- Ausgangstext
┏━━
Duden ‒ Das große Wörterbuch der deutschen Sprache
zu
1zu [mittelhochdeutsch zuo, ze, althochdeutsch zuo, za, zi, wahrscheinlich verwandt mit griechisch -de = zu, lateinisch de = von, über, betreffs und russisch do = bis]:1.
a) gibt die Richtung (einer Bewegung) auf ein bestimmtes Ziel hin an:
das Kind läuft zu der Mutter, zu dem nächsten Haus;
er kommt morgen zu mir;
sie hat ihn zu sich gebeten;
sich zu jemandem beugen, wenden;
das Vieh wird zu (ins) Tal getrieben;
das Blut stieg ihm zu (gehoben; in den) Kopf;
er stürzte zu Boden (gehoben; fiel um);
zu Bett gehen (gehoben; ins Bett gehen);
sich zu Tisch (gehoben; zum Essen an den Tisch) setzen;
gehst du auch zu diesem Fest (nimmst du auch daran teil)?;
Jener rostzerfressene Bus, der in den Sommermonaten manchmal eine Horde Kupfersucher … zu den Schutthalden von Limyra brachte (Ransmayr, Welt 229);
Er meinte zu Thomas, nun habe er Gelegenheit, … (Ziegler, Konsequenz 242);
(auch nachgestellt:) der Hof des Bauern Uhlig, der, auf der Anhöhe dem Hochmoor zu gelegen, … (Heym, Schwarzenberg 163);
b) drückt aus, dass etwas zu etwas anderem hinzukommt, hinzugefügt, -gegeben wird:
zu dem Essen gab es einen trockenen Wein;
zu Obstkuchen nehme ich gern ein wenig Sahne;
das passt nicht zu Bier;
zu dem Kleid kannst du diese Schuhe nicht tragen;
c) kennzeichnet den Ort, die Lage des Sichbefindens, Sichabspielens von etwas:
zu ebener Erde;
zu beiden Seiten des Gebäudes;
sie saß zu seiner Linken (gehoben; links von ihm, an seiner linken Seite);
sie saßen zu Tisch (gehoben; beim Essen);
sie sind bereits zu Bett (gehoben; haben sich schlafen gelegt);
er ist zu Hause (in seiner Wohnung);
man erreicht diesen Ort zu Wasser und zu Lande (auf dem Wasser- und auf dem Landweg);
sie kam zu dieser (durch diese) Tür herein;
(vor Ortsnamen:) der Dom zu (veraltet; in) Speyer;
geboren wurde sie zu (veraltet; in) Frankfurt am Main;
(in Namen von Gaststätten:) Gasthaus zu den Drei Eichen;
(als Teil von Personennamen:) Graf zu Mansfeld;
Plötzlich riss Anton die Tür zu meinem Zimmer auf (Thor [Übers.], Ich 63).
┗━━
- Aufgabe
Führe den Wörterbucheintrag zur Präposition „zu“ nach dem letzten Beleg weiter.

- Bereitgestellte Daten
┏━━
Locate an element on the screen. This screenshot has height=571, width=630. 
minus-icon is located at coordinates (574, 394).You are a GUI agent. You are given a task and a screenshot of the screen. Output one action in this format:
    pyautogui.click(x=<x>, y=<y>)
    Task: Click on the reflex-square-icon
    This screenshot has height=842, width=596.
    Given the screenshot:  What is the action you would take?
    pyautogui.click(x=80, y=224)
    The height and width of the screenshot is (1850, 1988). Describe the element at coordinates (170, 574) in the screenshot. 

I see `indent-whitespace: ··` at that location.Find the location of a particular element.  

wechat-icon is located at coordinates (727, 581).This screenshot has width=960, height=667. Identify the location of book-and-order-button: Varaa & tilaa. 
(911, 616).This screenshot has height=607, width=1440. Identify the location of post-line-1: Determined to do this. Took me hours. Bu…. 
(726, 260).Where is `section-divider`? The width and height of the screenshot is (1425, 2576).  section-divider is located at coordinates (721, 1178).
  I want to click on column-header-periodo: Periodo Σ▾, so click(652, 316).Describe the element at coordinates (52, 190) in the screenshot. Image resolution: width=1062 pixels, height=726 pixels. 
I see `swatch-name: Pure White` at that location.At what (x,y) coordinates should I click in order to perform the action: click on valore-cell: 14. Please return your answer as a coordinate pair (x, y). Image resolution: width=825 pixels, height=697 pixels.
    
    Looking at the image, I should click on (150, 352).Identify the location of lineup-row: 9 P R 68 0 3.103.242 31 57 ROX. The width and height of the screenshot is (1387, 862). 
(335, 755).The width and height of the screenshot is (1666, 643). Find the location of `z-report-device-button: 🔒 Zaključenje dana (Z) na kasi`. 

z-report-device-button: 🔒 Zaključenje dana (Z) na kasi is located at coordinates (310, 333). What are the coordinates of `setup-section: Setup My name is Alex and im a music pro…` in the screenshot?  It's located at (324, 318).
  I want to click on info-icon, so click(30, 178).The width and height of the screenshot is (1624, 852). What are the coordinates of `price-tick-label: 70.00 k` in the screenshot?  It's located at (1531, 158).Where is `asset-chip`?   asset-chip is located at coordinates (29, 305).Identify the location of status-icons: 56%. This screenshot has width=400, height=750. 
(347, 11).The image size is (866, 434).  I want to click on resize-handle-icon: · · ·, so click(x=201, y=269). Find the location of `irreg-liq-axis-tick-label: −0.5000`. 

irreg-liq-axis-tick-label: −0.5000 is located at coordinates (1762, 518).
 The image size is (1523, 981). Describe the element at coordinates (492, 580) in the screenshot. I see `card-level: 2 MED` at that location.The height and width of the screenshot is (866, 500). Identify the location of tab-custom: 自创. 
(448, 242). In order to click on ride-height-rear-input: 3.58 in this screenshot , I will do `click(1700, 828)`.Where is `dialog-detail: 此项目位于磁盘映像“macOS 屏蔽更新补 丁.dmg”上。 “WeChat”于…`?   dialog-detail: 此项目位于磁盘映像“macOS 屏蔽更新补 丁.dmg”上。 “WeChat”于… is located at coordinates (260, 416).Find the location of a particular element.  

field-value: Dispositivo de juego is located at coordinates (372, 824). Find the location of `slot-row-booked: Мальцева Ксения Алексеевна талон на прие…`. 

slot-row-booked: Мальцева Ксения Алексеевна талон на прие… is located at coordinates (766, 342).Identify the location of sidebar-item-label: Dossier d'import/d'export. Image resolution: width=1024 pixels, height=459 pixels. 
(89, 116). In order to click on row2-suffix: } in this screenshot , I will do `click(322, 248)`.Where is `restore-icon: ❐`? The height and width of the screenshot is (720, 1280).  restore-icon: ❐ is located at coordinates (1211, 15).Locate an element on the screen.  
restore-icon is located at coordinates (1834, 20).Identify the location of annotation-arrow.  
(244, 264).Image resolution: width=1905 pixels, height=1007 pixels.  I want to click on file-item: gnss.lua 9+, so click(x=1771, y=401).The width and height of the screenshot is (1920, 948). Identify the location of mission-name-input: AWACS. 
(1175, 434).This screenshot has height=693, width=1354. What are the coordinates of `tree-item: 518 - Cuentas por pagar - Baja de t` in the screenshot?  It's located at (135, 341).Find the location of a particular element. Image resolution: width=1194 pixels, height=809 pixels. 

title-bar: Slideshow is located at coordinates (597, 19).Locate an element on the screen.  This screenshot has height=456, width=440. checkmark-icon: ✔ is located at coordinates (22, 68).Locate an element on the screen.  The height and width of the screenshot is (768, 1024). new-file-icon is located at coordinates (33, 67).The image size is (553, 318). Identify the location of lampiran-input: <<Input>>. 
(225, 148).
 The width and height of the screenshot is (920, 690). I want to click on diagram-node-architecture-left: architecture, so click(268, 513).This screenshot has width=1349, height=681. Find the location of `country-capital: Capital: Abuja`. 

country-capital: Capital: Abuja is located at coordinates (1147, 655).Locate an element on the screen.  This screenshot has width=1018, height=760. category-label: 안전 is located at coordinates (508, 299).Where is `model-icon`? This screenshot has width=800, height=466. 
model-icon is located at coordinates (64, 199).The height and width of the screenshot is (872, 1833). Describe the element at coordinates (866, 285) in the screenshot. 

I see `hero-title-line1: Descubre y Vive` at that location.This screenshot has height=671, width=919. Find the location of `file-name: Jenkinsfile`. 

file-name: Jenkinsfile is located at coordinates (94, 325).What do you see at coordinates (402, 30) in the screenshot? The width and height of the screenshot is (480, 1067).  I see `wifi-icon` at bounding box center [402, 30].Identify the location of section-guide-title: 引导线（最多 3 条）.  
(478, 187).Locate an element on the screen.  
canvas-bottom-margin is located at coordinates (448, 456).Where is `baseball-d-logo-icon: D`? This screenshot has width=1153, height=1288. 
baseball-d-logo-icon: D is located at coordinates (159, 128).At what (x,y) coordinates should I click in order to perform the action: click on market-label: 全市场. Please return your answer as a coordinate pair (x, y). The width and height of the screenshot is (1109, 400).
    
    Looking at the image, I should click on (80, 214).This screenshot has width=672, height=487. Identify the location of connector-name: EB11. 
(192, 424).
┗━━
- Antwort
2. kennzeichnet den Zeitpunkt einer Handlung, eines Geschehens, die Zeitspanne, in der sich etwas abspielt, ereignet:
zu Anfang des Jahres, zu früher Morgenstunde;
zu Lebzeiten seiner Mutter;
zu gegebener Zeit;
zu meiner Zeit war das anders;
das Gesetz tritt zum (am) 1. Januar in Kraft;
zu (regional, österreichisch; über, die Zeit um) Ostern verreisen;
von gestern zu (auf) heute;
Zu unserer Kinderzeit begann gerade ein neuer Sport: das Eissegeln (Dönhoff, Ostpreußen 121).
3.
a) kennzeichnet die Art und Weise, in der etwas geschieht, sich abspielt, sich darbietet:
er erledigte alles zu meiner Zufriedenheit;
du hast dich zu deinem Vorteil verändert;
sie verkauft alles zu niedrigsten Preisen;
er wohnt im Souterrain, zu Deutsch (das heißt übersetzt, in deutscher Sprache ausgedrückt) »im Kellergeschoss«;
Sie kann jetzt fürs Erste gar nicht zurück, weil sie zu so einem Billigtarif geflogen ist (Kronauer, Bogenschütze 285);
b) kennzeichnet die Art und Weise einer Fortbewegung:
wir gehen zu Fuß;
sie kamen zu Pferd;
sie wollen zu (gehoben veraltend; mit dem) Schiff reisen.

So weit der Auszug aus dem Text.